Su mirada estaba perdida otra vez. No había tomado más que aquel primer sorbo de su café y había dejado la taza a un costado. Me preguntó si podía encender un cigarrillo. Le alcancé un cenicero de la cocina y esperé a que volviera a hablar, pero el humo sólo parecía llevarla más adentro de sí, a un pliegue oscuro de su memoria.

– Enviaste la carta… ¿y qué ocurrió?

– Nunca contestó esa primera carta. Me llegó el aviso de retorno: la había recibido, la había leído, pero no hubo ninguna respuesta. Cuando había pasado casi un mes mi madre se decidió a llamar a la abogada. Mucho mejor para nosotras, le dijo ella: o bien todavía no nos tomaba en serio, o bien estaba muy mal asesorado. Pero yo tuve, otra vez, un mal presentimiento. Había trabajado durante casi un año con él. Una vez me preguntaste cómo era. Creía en ese momento que era el hombre más inteligente que iría a conocer nunca, pero a la vez había algo en él que a veces parecía a punto de emerger, algo siniestro, implacable. La última persona que quisiera tener enfrente como enemigo. Lo que yo presentía es que aquella carta había sido una declaración de guerra y que vería aparecer contra mí lo peor de él. Estaba asustada por lo que había hecho y empecé a tener algunas ideas… persecutorias.

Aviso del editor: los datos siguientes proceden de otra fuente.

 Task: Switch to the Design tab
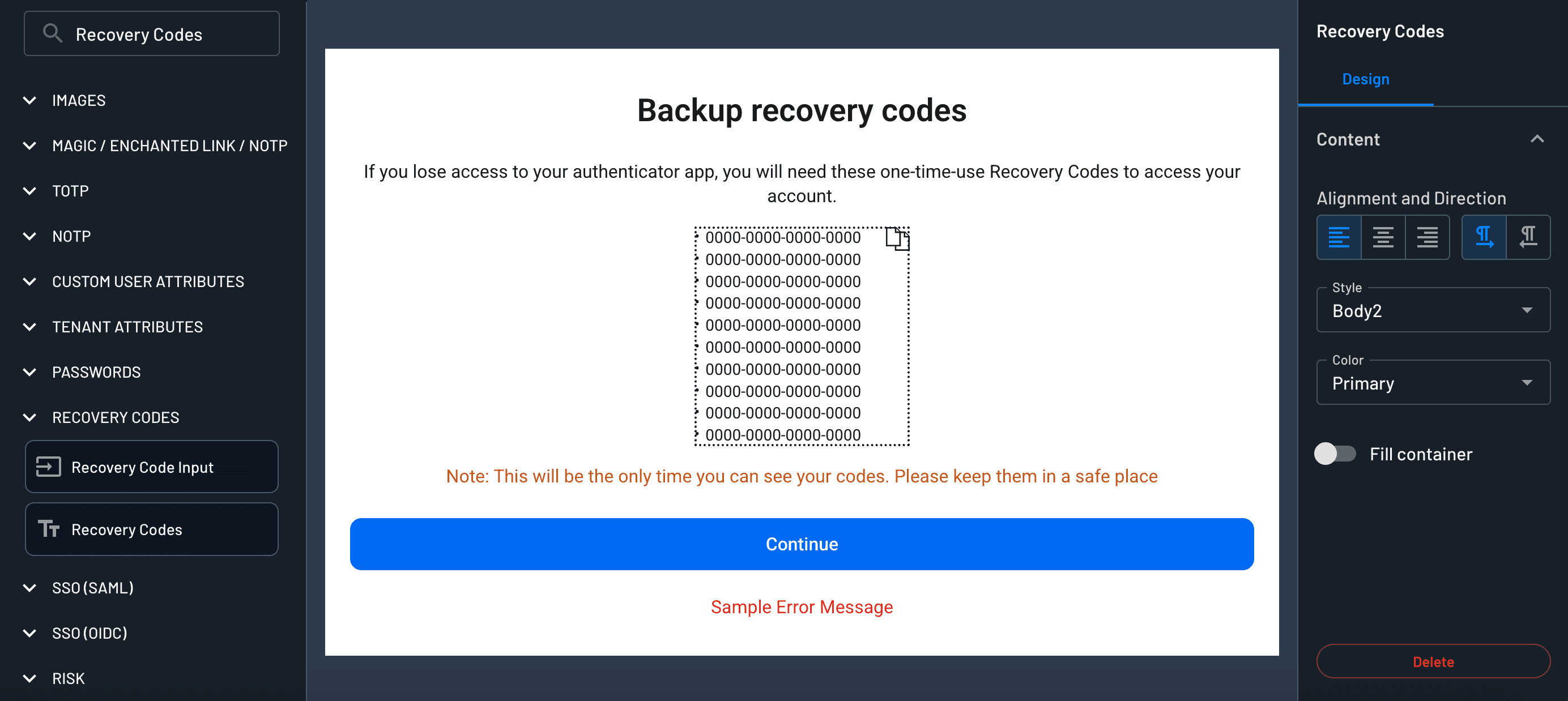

Después de todo, él tenía mi dirección, mi teléfono. Habíamos llegado a tener cierta familiaridad, sabía muchísimas cosas de mí. Pensé que quizá no respondiera a la carta documento porque estaba planeando otra clase de respuesta, una venganza personal. Pero la abogada volvió a tranquilizarme. Si él era verdaderamente inteligente y estaba casado, me dijo, haría lo único que podía hacer: pagar. Y cuanto más demorara en contestarnos, más aumentaría la cuenta. Me dictó una segunda carta documento, idéntica a la primera, pero con una suma todavía mayor, porque reclamábamos también el sueldo que correspondía a aquel mes sin contestación. Esto pareció tener efecto inmediato. Recibimos su primera respuesta, escrita evidentemente por otro abogado. Rechazaba todo. Era una lista de negaciones. Rechazaba incluso que yo hubiera trabajado alguna vez para él o que me conociera. La abogada dijo que no debía preocuparme. Era la respuesta legal típica, sólo significaba que Kloster había entendido que las cosas iban en serio y se había buscado un abogado. Ahora debíamos esperar la primera audiencia de conciliación y pensar cuál era la suma con la que nos bajaríamos de la demanda. Yo me tranquilicé; finalmente todo parecía casi un trámite impersonal, burocrático.